Гордость и самодовольство приятно толкают Юру в грудь. Его талант всенародно признан! И это сразу же наполняет его такой могучей верой в свою храбрость и бесшабашную отвагу, что, добравшись до стены, он вдруг, вместо того чтобы спуститься по стволу груши к себе в парк, хватается за нижнюю ветку, повисает на руках, ветка сгибается, он перебирает руками, она сгибается сильнее, он сползает еще, затем раскачивается и - прыгает на тротуар, на улицу. На улицу! Вот она, та минута, о которой он столько мечтал!

- Молодцом! - кричит Семка.

Однако Юра тут же садится, сморщившись и схватившись за ноги. Прыгать пришлось все-таки с высоты метра в полтора, и ноги так и резануло - даже онемели от удара. Шапка сваливается с головы и катится на мостовую.

Неожиданно это приводит Семку в восторг. Он прыгает вокруг на одной ноге, высунув язык и пронзительно вопя:

- Рыжий!.. Рыжий!.. Рыжий!..

Юра вскакивает. Что? Кровь отливает у него от лица. Дразниться? Кулаки сжимаются, глаза стали круглыми. Сейчас он узнает! Фу, даже в ушах звенит и ничего не слышно, до того необходимо стукнуть нахала.

- Рыжий пес!.. Рыжий пес!.. Рыжий пес!.. - приплясывает Семка.

Внезапно Юра преображается. Разжимаются кулаки, кровь приливает к лицу, взгляд становится неподвижен. Юра наклоняется, поднимает шапку, натягивает ее, затем скрещивает руки на груди и, выпрямившись, презрительно кривит рот.

- Презренный раб моего смиренья! - сквозь зубы цедит он. Точно так отвечал своим палачам в подземельях венского замка король Англии Ричард Львиное Сердце, приговоренный герцогом Леопольдом Австрийским к дыбе, раскаленному железу и плетям.

Леопольд Австрийский, то бишь Семка, разевает рот и столбенеет в восхищении.

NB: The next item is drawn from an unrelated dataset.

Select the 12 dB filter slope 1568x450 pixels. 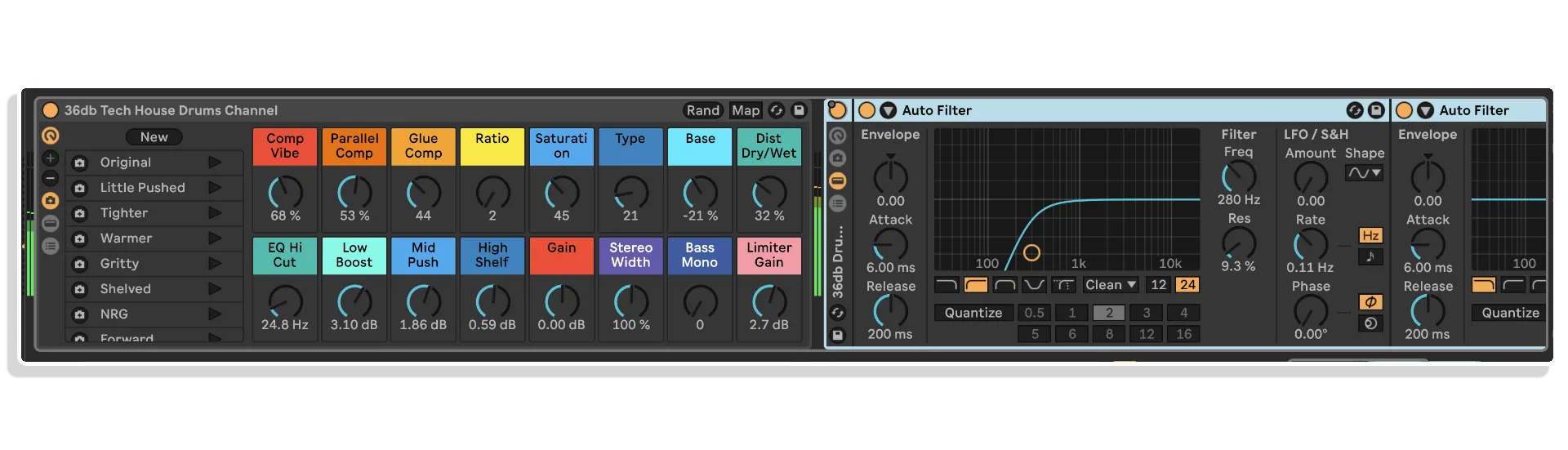1158,285
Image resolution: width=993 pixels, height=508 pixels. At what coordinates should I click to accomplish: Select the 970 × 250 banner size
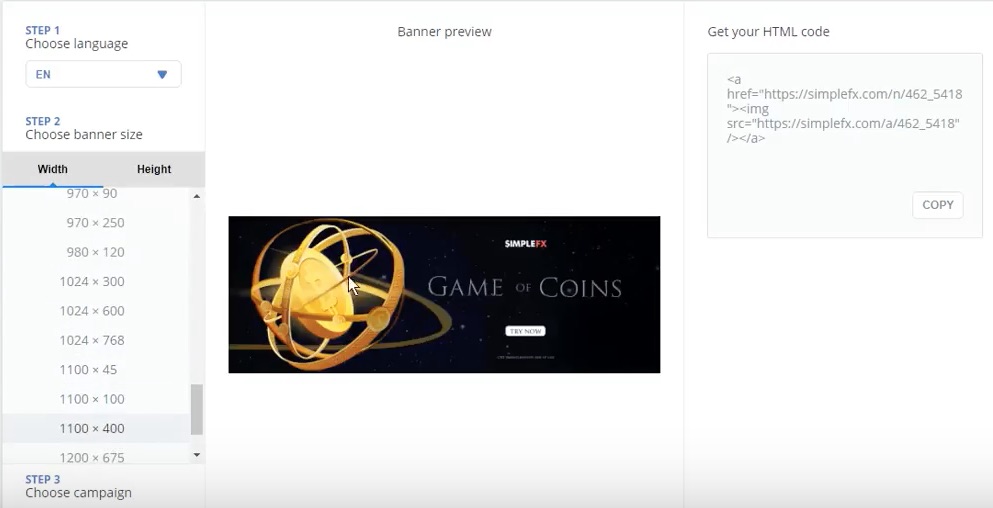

Это неожиданно пришедшее на ум воспоминание о короле Львиное Сердце, о герцоге австрийском и его подземелье определило, однако, весь характер будущей дружбы между Юрой и Семкой. Что оно означает и откуда это: "презренный раб моего смирения" - из песни или из сказки? Юра охотно рассказывает о крестовом походе тысяча сто девяностого года, о восстании Мессины, о французской принцессе - прекрасной Алисе, и ее лукавой сопернице, коварной Беренгарии Наваррской, о блестящей победе над Саладином, осаде Яффы, о борьбе за иерусалимскую корону, буре у берегов Аквилеи, австрийском плене, венских подземельях, о побеге с помощью менестреля Блондена - все, все рассказывает Юра, все, что вчера только прочитал о Ричарде Львиное Сердце в очередной книжечке из серии "Всходы".

Семка слушает разинув рот. Грудь у него вздымается, он ежесекундно меняется в лице. Глаза круглые и неподвижные. Когда Юра кончает, Семка не успевает закрыть рот - он сразу тоже начинает рассказывать. Заикаясь, захлебываясь, не успевая перевести дух от волнения.